Returns an AI SDK compatible `Tool`.

| Option        | Type                         | Default        | Description                                            |
| ------------- | ---------------------------- | -------------- | ------------------------------------------------------ |
| `tools`       | `ToolSet \| ToolDescriptors` | required       | Your tools (AI SDK `tool()` or raw descriptors)        |
| `executor`    | `Executor`                   | required       | Where to run the generated code                        |
| `description` | `string`                     | auto-generated | Custom tool description. Use `{{types}}` for type defs |

### `DynamicWorkerExecutor`

Executes code in an isolated Cloudflare Worker via `WorkerLoader`.

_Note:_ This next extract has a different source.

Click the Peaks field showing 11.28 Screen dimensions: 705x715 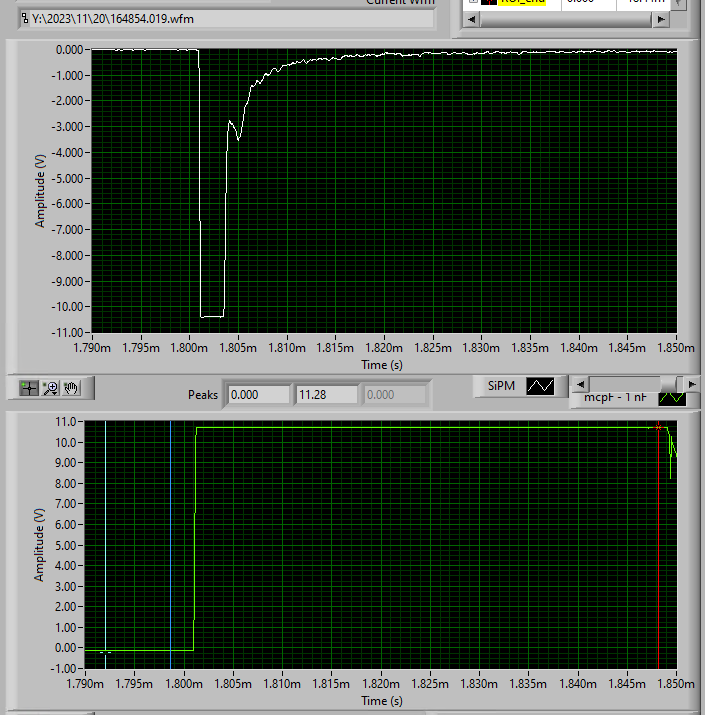pyautogui.click(x=327, y=394)
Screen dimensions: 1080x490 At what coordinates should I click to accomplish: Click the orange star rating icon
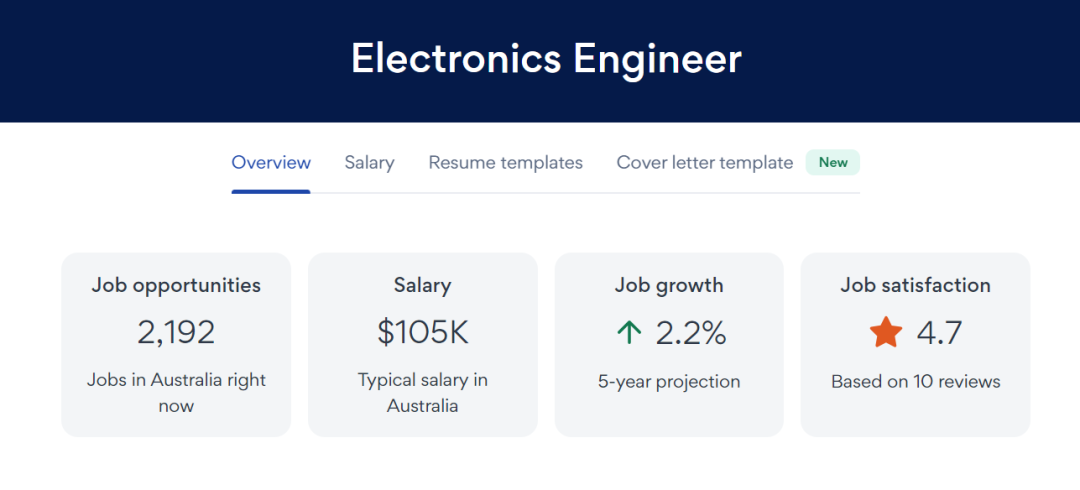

| Option           | Type              | Default  | Description                                                  |
| ---------------- | ----------------- | -------- | ------------------------------------------------------------ |
| `loader`         | `WorkerLoader`    | required | Worker Loader binding from `env.LOADER`                      |
| `timeout`        | `number`          | `30000`  | Execution timeout in ms                                      |
| `globalOutbound` | `Fetcher \| null` | `null`   | Network access control. `null` = blocked, `Fetcher` = routed |

### `generateTypes(tools)`

Generates TypeScript type definitions from your tools. Used internally by `createCodeTool` but exported for custom use (e.g., displaying types in a frontend).

```typescript
import { generateTypes } from "@cloudflare/codemode";

const types = generateTypes(myTools);
// Returns:
// type CreateProjectInput = { name: string; description?: string }
// declare const codemode: { createProject: (input: CreateProjectInput) => Promise<unknown>; }
```

### `sanitizeToolName(name)`

Converts tool names into valid JavaScript identifiers.

```typescript
import { sanitizeToolName } from "@cloudflare/codemode";

sanitizeToolName("get-weather"); // "get_weather"
sanitizeToolName("3d-render"); // "_3d_render"
sanitizeToolName("delete"); // "delete_"
```

## Security considerations

- Code runs in **isolated Worker sandboxes** — each execution gets its own Worker instance
- External network access (`fetch`, `connect`) is **blocked by default** at the runtime level
- Tool calls are dispatched via Workers RPC, not network requests
- Execution has a configurable **timeout** (default 30 seconds)
- Console output is captured separately and does not leak to the host

## Current limitations

- **Tool approval (`needsApproval`) is not supported yet.** Tools with `needsApproval: true` execute immediately inside the sandbox without pausing for approval. Support for approval flows within codemode is planned. For now, do not pass approval-required tools to `createCodeTool` — use them through standard AI SDK tool calling instead.
- Requires Cloudflare Workers environment for `DynamicWorkerExecutor`
- Limited to JavaScript execution
- The `zod-to-ts` dependency bundles the TypeScript compiler, which increases Worker size
- LLM code quality depends on prompt engineering and model capability

## Example

See [`examples/codemode/`](../examples/codemode/) for a full working example — a project management assistant that uses codemode to orchestrate tasks, sprints, and comments via SQLite.